Cons. const. 7 mai 2020, n° 2020-837 QPC
Le dernier alinéa de l’article L. 145-34 du code de commerce, issu de la loi n° 2014-626 du 18 juin 2014, dite « Pinel », dispose qu’« en cas de modification notable des éléments mentionnés aux 1° à 4° de l’article L. 145-33 ou s’il est fait exception aux règles de plafonnement par suite d’une clause du contrat relative à la durée du bail, la variation de loyer qui en découle ne peut conduire à des augmentations supérieures, pour une année, à 10 % du loyer acquitté au cours de l’année précédente ». Ces dispositions sont-elles conformes à la Constitution ? En particulier, portent-t-elles une atteinte disproportionnée au droit de propriété du bailleur ?
Le Conseil constitutionnel répond par la négative : le lissage du déplafonnement tel qu’envisagé par la loi Pinel ne contrevient pas à la Constitution.

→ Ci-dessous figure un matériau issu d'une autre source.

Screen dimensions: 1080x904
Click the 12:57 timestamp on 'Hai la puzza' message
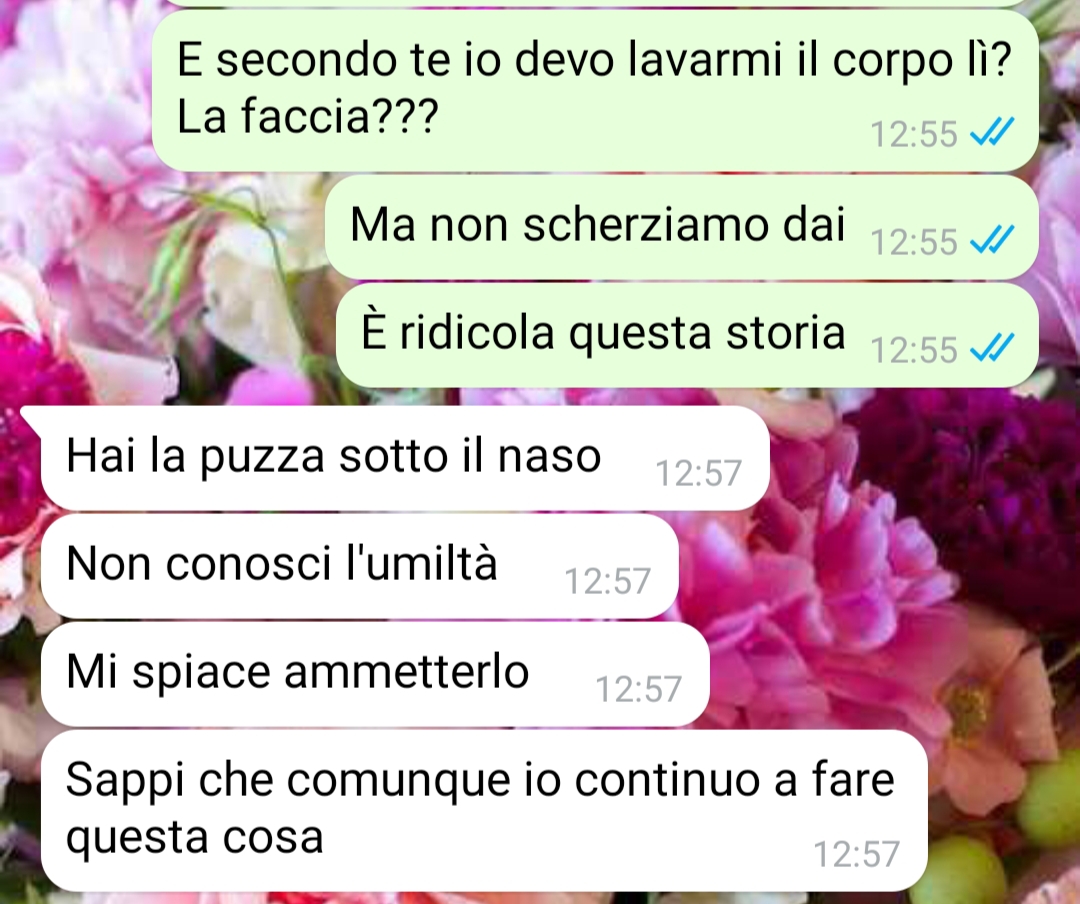[698, 473]
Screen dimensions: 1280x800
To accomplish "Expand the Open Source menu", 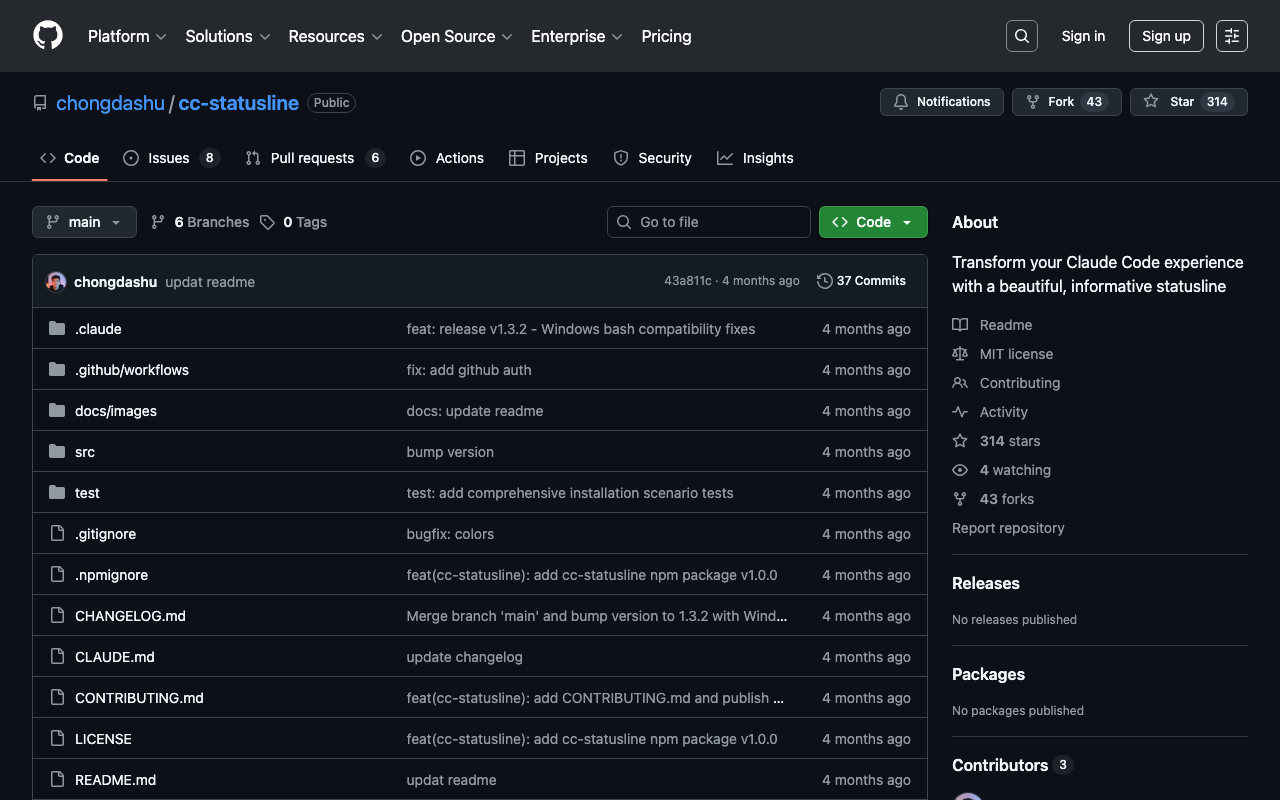I will pos(456,36).
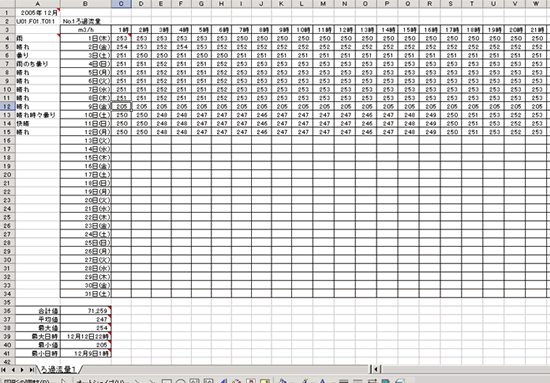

Les sages justifient l’atteinte au droit de propriété par la poursuite d’un objectif d’intérêt général consistant à « éviter que le loyer de renouvellement d’un bail commercial connaisse une hausse importante et brutale de nature à compromettre la viabilité des entreprises commerciales et artisanales ».
Quant à la perte financière importante et durable pour le bailleur, alléguée par les demandeurs, le juge constitutionnel relève que ce lissage va tout de même permettre au bailleur d’enregistrer tous les ans une hausse des revenus locatifs de 10 % et, à terme, d’obtenir l’application de la valeur locative.
S’agissant enfin du caractère facultatif du lissage, rendu de facto obligatoire aux baux en cours conclus avant l’entrée en vigueur de la réforme mais renouvelés après cette date, le Conseil observe que les dispositions contestées n’étant pas d’ordre public, les parties peuvent convenir de ne pas les appliquer, soit au moment de la conclusion du bail initial, soit au moment de son renouvellement. Il est ajouté que, pour les baux conclus avant la date d’entrée en vigueur de ce dispositif et renouvelés après cette date, l’application du lissage ne résulte pas du dernier alinéa de l’article L. 145-34 du code de commerce, issu de l’article 11 de la loi Pinel, mais de ses conditions d’entrée en vigueur déterminées à l’article 21 de la même loi.